[start Provided passage]

From the 1st perspective, the world and your ego are the only realities, and since the world is not and will never be organized to suit your ego, you will always suffer. (Just one of the reasons is that there are a lot of other egos out there, and their wishes and desires are often in conflict with yours.) There is no escape from suffering as long as you think your ego and the world of the 1st perspective are the only realities. When you can move to the 2nd perspective, however, you see clearly that the world was not set up to fulfill your ego desires and images of how things should be.
A significant number of people have glimpsed the 2nd perspective, but only a few have been able to sustain this 2nd way of perceiving for very long. The 1st way of perceiving is learned naturally as we are growing up, but the 2nd—perceiving the objective non-existence of things, of other people, and of your own ego-self—this requires a profound transcendent moment as well as the ability to hold that new perception after the moment has passed.
Is the goal to escape from suffering?
A statement often attributed to the Buddha is: “I teach one thing and one thing only: suffering and the end of suffering.” But if life is only suffering, why go through all the difficulty, discipline, and pain of trying to awaken? Why not just end your life and be immediately free of suffering?
In the Buddha’s time and place, one answer to that question was that after death you are born again, reincarnated over and over, and if you didn’t find release from the wheel of rebirth in this life, your next birth might be even more difficult. This answer is sufficient for anyone who believes in reincarnation, but for those who have not made reincarnation an act of faith, this idea does not provide a reason to go on living.
Another issue for me is that my experience of life is that it is not primarily made up of suffering. Not even close. I have had many wonderful moments, including great adventures, satisfying achievements, the joy of helping others, terrific sex, the pleasures of music, literature, theater, watching sunsets, talking with friends. During much of my life, the good times have far out-weighed the suffering. So why would I want to focus on suffering?
In answer to this question, I have been told that things will get worse, so I should get busy trying to end suffering now. But if I am not suffering much now, am having a good life, why not make the most of it? If I start to have too much suffering, then I can end it when that happens. Since I haven’t accepted reincarnation as a given, if the suffering becomes more than I want to put up with, then I’ll just end my life and there will be no further problem. In the meantime, my experience is that life has both suffering and happiness, good times and bad, and if there is no deeper meaning, then what I want is to learn how to increase the good times and decrease the bad. I don’t want to focus on how to end suffering, but how to have as many good moments as possible. Few modern Buddhists I have read or talked with have given a very good answer to this question. They either assert that I should accept reincarnation as an act of faith, or they tell me about all the suffering they have had, or that others have had.
A further issue I have tried to understand in relation to the issue of suffering concerns the lives of all those people who have chosen to undergo personal suffering in service to a cause, to help other people, or to create art. Many, many people have lived in a way that increased their personal suffering, as exemplified by figures such as Nelson Mandela, Mother Teresa, Martin Luther King, Jr., Joan of Arc, Mahatma Gandhi, Abraham Lincoln, Vincent Van Gogh, and Dorothy Day. How does this relate to the goal of trying to end suffering?

[end Provided passage]

▸ **Objectives**:
**A)** From the passage on suffering, list every person it names as someone who took on personal suffering for a cause, for others, or for art.
**B)** Write the next part of the passage on suffering, picking up right after its final sentence.

[start Data block]

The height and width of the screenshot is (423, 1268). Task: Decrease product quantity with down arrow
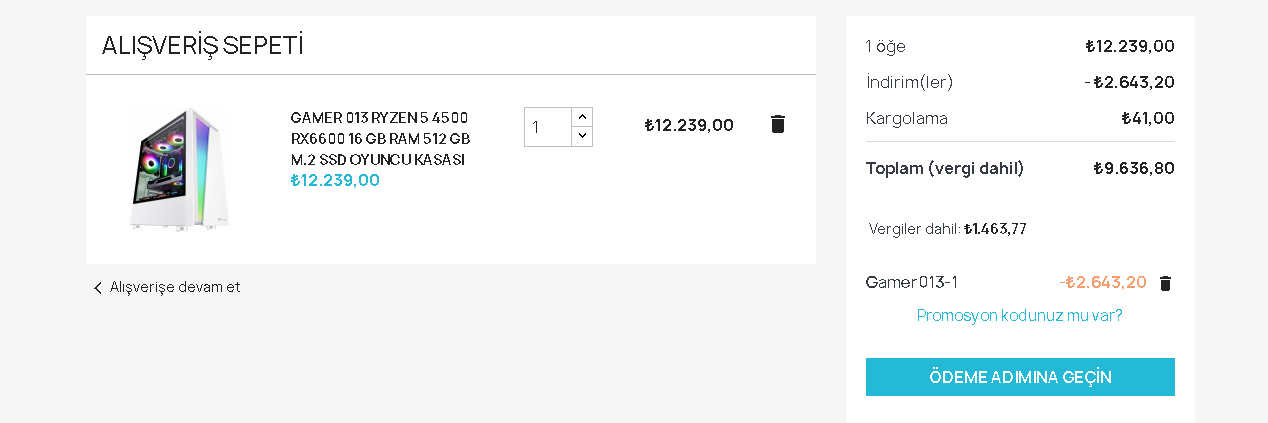click(x=582, y=136)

[end Data block]

▸ **Answers provided**:
**A)** Nelson Mandela, Mother Teresa, Martin Luther King, Jr., Joan of Arc, Mahatma Gandhi, Abraham Lincoln, Vincent Van Gogh, Dorothy Day

**B)**
What is emptiness?
One place to start trying to better understand the three core issues is with the concepts of emptiness, nothingness, the idea that “nothing is real” or “all is illusion.” If these words and concepts capture what is true at the deepest level, as many enlightened beings are interpreted as saying, why do so few people believe this to be true, or live as if it is true? Why do the things of the everyday world seem so real to me and most everyone else I know most all of the time?
Numerous spiritual teachers today are saying that ultimate reality is “empty” or that “nothingness” is the final encounter, or that “no-thing” is what we ultimately are, or that intrinsic reality is “non-dual.” Such statements have always seemed problematic to me, for a variety of reasons. For one, if you identify with “emptiness” or “nothingness” as being who you are, how is that different from identifying with the ego as being who you are, because all these words are concepts in your mind to describe yourself. If you think “I am non-dual” or “I am nothing,” these words have simply replaced other concepts about my identity. Further, if all concepts are “empty,” isn’t the concept of “empty” just as empty as any other concept? If it is a concept, how is it different from any other concept? For instance, “ego” is a concept. “God” is a concept. So how are the concepts “empty” and “nothing” different from the concepts “ego” or “God?” Why is one of these concepts more substantial, more authentic, more true than another?
This is precisely the point at which Tsong Khapa, in Robert Thurman’s understanding, gives one of the most brilliant analyses I have ever encountered. It is complicated, but has been deeply helpful for me.
The basic point is that talking or thinking about emptiness or nothingness cannot really refer to “nothing,” because any concept you form of “nothing” can only be a negation of “something,” another concept you have. There has to be a “something” in your mind that “nothing” is opposed to, is the opposite of. Therefore, “nothing” can never be independent of “somethings,” of a world of things.
To say this in a slightly different way, emptiness and nothingness are concepts that indicate the absence of something. “Nothing” can therefore never be independent of things but can only be a concept involving the absence of things. Thus, “nothingness” is not “nothing,” and “emptiness” is not “empty” of everything.
To use Thurman’s language, if you pursue this deep insight to its conclusion, you recognize the “emptiness of emptiness.” Wisdom’s “diamond-drill” reveals that the concept of emptiness is just as empty as any other concept, so why give it special status or value? The same is true for the concepts “nothingness,” “no-self,” and “non-dual.”
Tsong Khapa’s profound insight is that emptiness and nothingness are without intrinsic identity themselves. One cannot rest in the concept of nothingness, or emptiness, or selflessness as one’s final identity, for all of these words are dependent on prior concepts that one has that have been perceived as having intrinsic existence. In the final analysis, no ideas are separate. The concepts nothingness, selflessness, and emptiness cannot be separate from everything else. Everything is inextricably interrelated with everything else. Ultimately, emptiness is best understood as being empty of thinking you are separate. It is to recognize that you are not separate, that nothing can be ultimately separate, that all words and concepts, as well as all things, are interdependent. There is no way to think about anything that is “itself only” and nothing else.
What did the Buddha really, truly say about “no-self”?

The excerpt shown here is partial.